## Exercise objective
Write out the rows below word for word, leaving out the pictures.

#### Data records ####

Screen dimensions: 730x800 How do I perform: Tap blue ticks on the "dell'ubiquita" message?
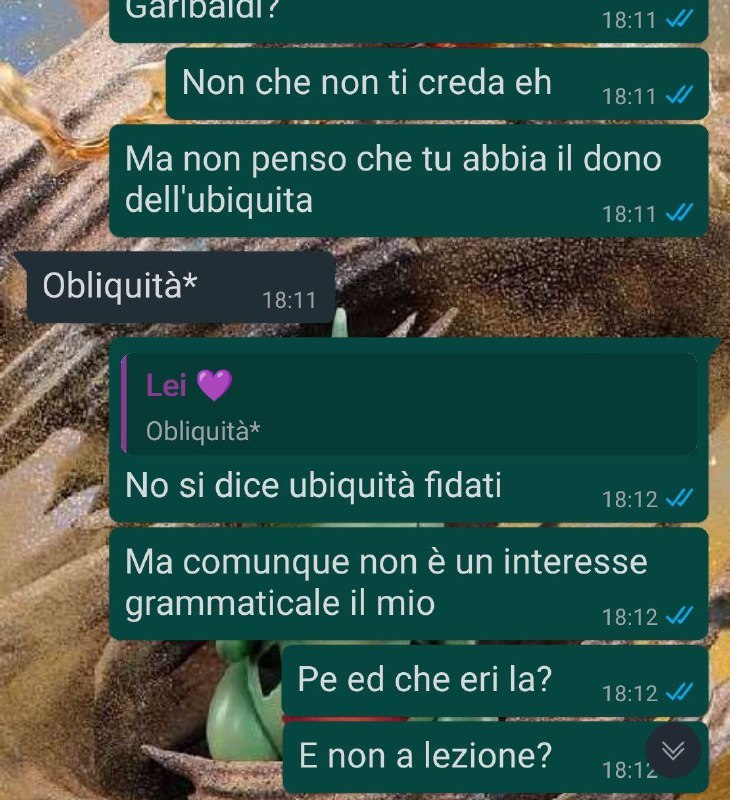pyautogui.click(x=679, y=213)
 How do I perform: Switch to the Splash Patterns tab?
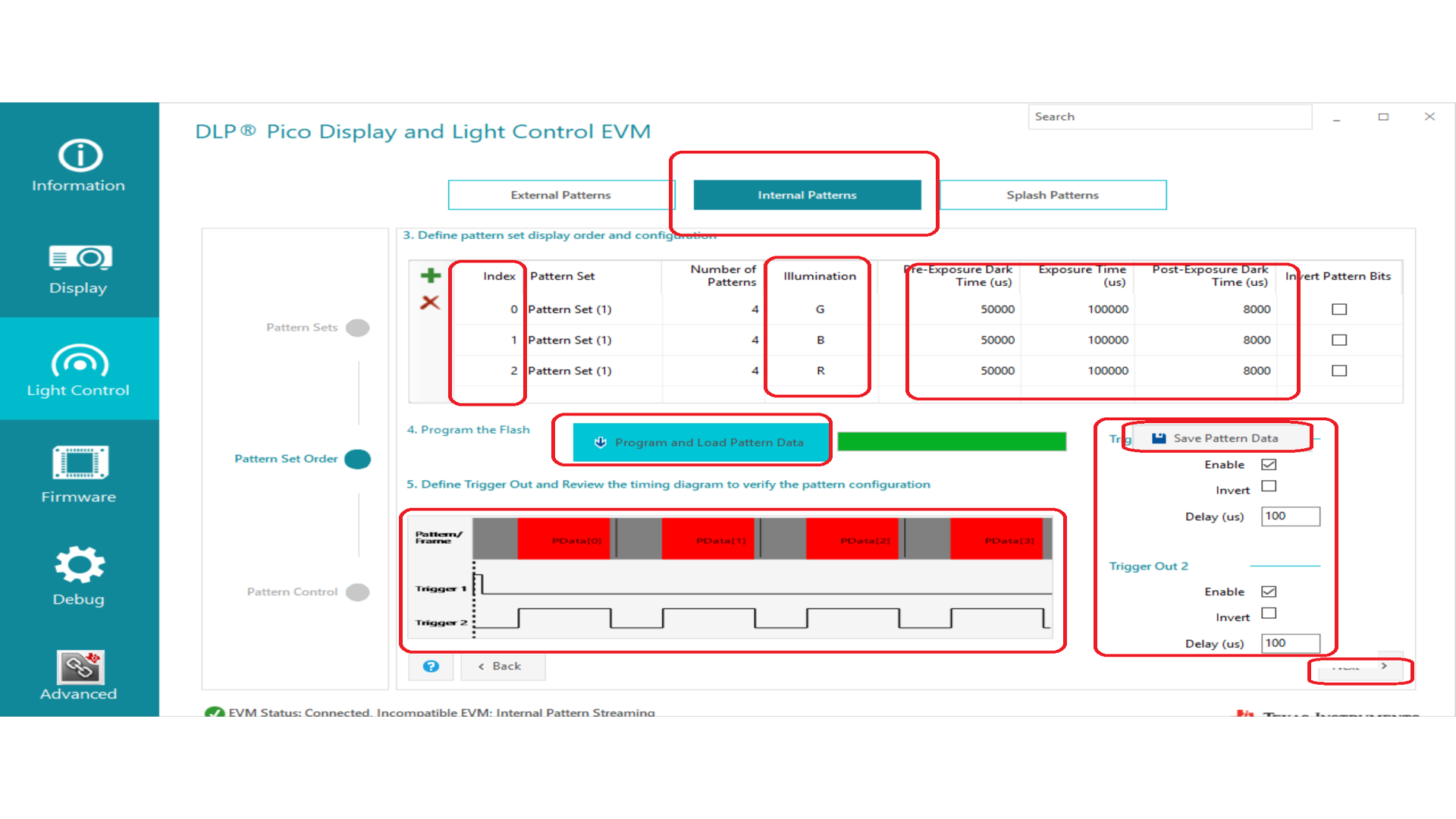1052,195
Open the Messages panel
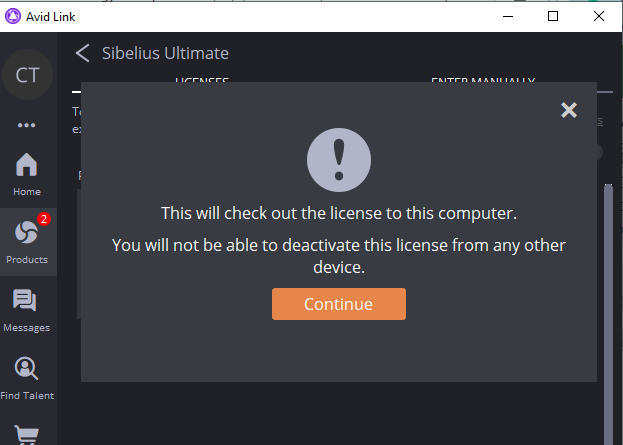 27,308
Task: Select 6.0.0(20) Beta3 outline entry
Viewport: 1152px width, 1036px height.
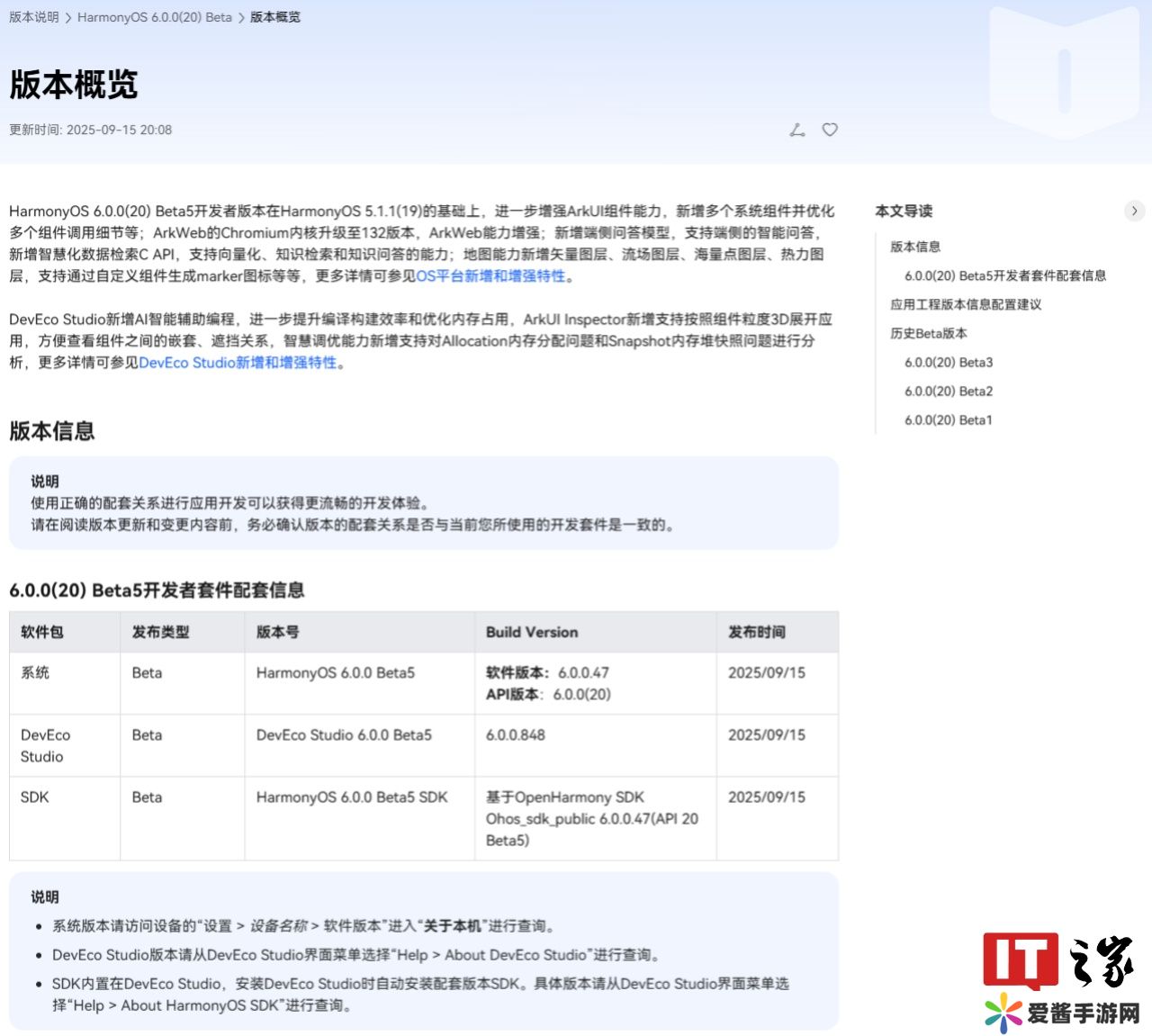Action: [949, 362]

####

## Task solution
Screen dimensions: 730x800 How do I perform: Tap blue ticks on the "dell'ubiquita" message?
pyautogui.click(x=679, y=213)
 How do I perform: Switch to the Splash Patterns tab?
1052,195
Open the Messages panel
 27,308
Task: Select 6.0.0(20) Beta3 outline entry
Viewport: 1152px width, 1036px height.
Action: [949, 362]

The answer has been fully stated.